General Secretary of the National Democratic Congress (NDC), Johnson Asiedu Nketia, says the ruling New Patriotic Party (NPP) will lose if elections were held in the country today.
He said the Akufo-Addo government has failed Ghanaians, prompting many to year for a return of the NDC.
According to him, the NDC stands a very good chance of recapturing power in the 2020 general elections.
He said the party believes in John Mahama as flagbearer, adding that the NPP will not be in power should elections be held today.
“We are confident in him [John Mahama]… becoming a President. There are a lot of things that can go wrong along the line, when you lose elections, it is not always a strong correlation with your acceptability or popularity, there are things that can go wrong, we have lost elections before, the 2004 election….In fact the 2000 election that we lost, 7 or 8 months after that defeat nobody could talk on radio speak on radio stations in Brong Ahafo on behalf of NDC,” Mr. Nketia said on Citi TV’s Face to Face programme.
“And even if you were driving in town, you fear to identify yourself as NDC. So we saw that the mood of the population was for a change and they got the change. Of course, it was fueled by propaganda trying to paint us as thieves… but this election , the day after our defeat when I was driving through Accra I was still being cheered.
“That is why the party [NDC] has been able to bounce back quickly, if elections were held today, the NPP won’t be in government. The story will be different,” he added.
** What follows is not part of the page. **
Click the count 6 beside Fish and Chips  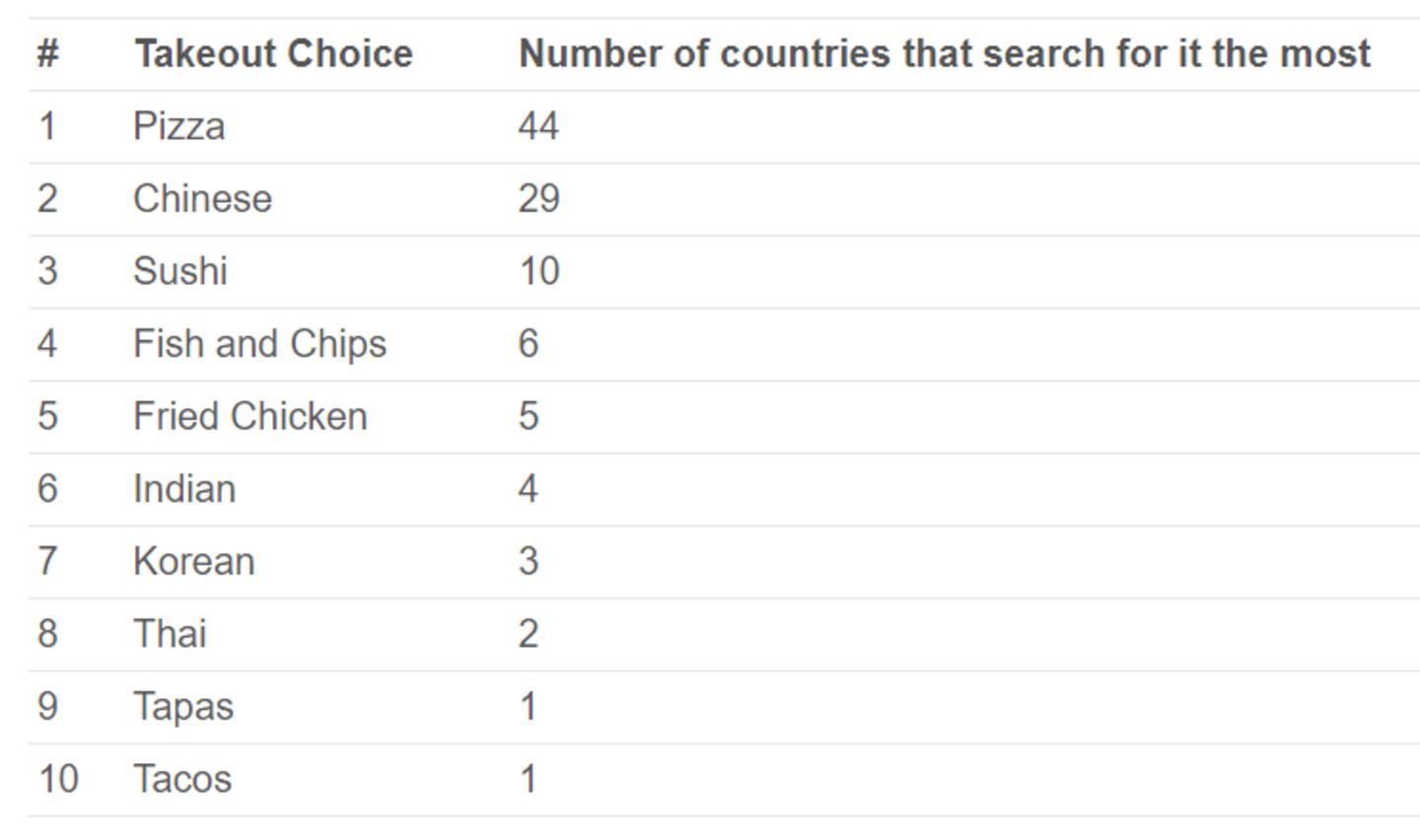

The NDC was soundly beaten during the last elections, recording just above 44% of the total votes cast.
However, Mr. Nketia believes the outcome of the 2016 elections will not have any direct impact in next year’s elections.
He said the NDC could have rejected the results of the 2016 elections when the Electoral Commission chairperson announced that their system had been hacked.
However, he said, the party decided to acknowledge the result and accept defeat because it put the interest of the country first.